- Directed by: Stelvio Massi Edoardo Margheriti Umberto Lenzi
- Written by: Danilo Massi Gaetano Russo
- Produced by: Luciano Appignani
- Starring: Fred Williamson
- Cinematography: Stelvio Massi Guglielmo Mancori John Wyler
- Edited by: Alessandro Lucidi Vanio Amici
- Music by: Paolo Rustichelli Aldo Salvi Detto Mariano
- Distributed by: L’Immagine S.r.l.
- Release dates: 1987 (1); 1989 (2); 1990 (3); 1991 (4);
- Running time: 359 minutes
- Countries: Italy United States
- Languages: Italian English

= Black Cobra (film series) =

Black Cobra (Cobra nero in Italy) is an Italian Blaxploitation series of four action films. All of its films are centered on Robert "Bob" Malone (Fred Williamson), a maverick police detective who deals out his own brand of justice.

==Overview==
The following are plot summaries for the Black Cobra series.

===Black Cobra===
The film was released in 1987, directed by Stelvio Massi. When a beautiful photographer (Eva Grimaldi) witnesses a murder committed by the leader (Bruno Bilotta) of a vicious motorcycle gang, it is up to Malone to protect her. The gang tries hard to eliminate the eyewitness, but fails.

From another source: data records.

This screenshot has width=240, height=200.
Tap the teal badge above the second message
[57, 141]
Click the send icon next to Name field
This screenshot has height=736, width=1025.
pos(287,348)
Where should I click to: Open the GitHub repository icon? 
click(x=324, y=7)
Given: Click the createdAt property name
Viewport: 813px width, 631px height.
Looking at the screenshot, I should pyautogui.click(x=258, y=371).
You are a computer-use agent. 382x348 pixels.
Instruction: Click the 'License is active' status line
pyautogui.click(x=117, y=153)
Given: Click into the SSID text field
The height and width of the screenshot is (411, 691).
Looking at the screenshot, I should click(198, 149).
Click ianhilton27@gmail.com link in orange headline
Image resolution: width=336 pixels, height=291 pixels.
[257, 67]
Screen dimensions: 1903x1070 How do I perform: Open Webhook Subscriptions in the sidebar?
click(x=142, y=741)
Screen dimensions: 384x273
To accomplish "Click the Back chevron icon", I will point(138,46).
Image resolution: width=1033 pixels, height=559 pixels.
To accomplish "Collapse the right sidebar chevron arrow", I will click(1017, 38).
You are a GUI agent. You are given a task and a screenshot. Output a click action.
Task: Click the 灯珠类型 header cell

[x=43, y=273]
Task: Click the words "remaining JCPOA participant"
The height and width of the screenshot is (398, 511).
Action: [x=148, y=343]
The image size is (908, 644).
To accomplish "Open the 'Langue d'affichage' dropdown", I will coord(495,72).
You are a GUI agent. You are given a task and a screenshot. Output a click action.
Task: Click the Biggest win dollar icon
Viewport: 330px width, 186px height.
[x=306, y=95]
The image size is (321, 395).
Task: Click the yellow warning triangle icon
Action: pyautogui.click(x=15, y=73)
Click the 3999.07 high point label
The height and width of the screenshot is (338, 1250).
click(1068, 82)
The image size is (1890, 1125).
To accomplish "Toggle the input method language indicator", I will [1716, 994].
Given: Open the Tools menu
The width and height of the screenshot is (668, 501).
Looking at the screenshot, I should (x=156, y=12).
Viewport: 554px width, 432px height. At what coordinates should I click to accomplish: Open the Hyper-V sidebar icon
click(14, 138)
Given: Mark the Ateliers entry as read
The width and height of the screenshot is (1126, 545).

The plot and title of the film are derived from the 1986 film Cobra starring Sylvester Stallone.

===Black Cobra 2===
The film was released in 1989, directed by Edoardo Margheriti. Malone finds himself in the Philippines due to a law-enforcement exchange program that his boss ordered. While picking up his luggage at the airport, Malone is pickpocketed. An Interpol agent (Nicholas Hammond) tracks down the thief with Malone, only to find the thief dead. Malone and McCall uncover clues leading to a terrorist who will kill anyone in his way.

===Black Cobra 3: Manila Connection===
The film was released in 1990, directed by Edoardo Margheriti. Malone thwarts a grocery store hold-up. He is then called in by Interpol to find the thieves of a vital arms shipment in the Philippines. Once he has tracked them down, Malone mounts an assault on the criminals' jungle fortress.

===Black Cobra 4: Detective Malone===
The film was released in 1991, directed by Umberto Lenzi. A gang of Arab terrorists kidnaps a scientific engineer in order to create a device for terrorist purposes. The film was not released in America.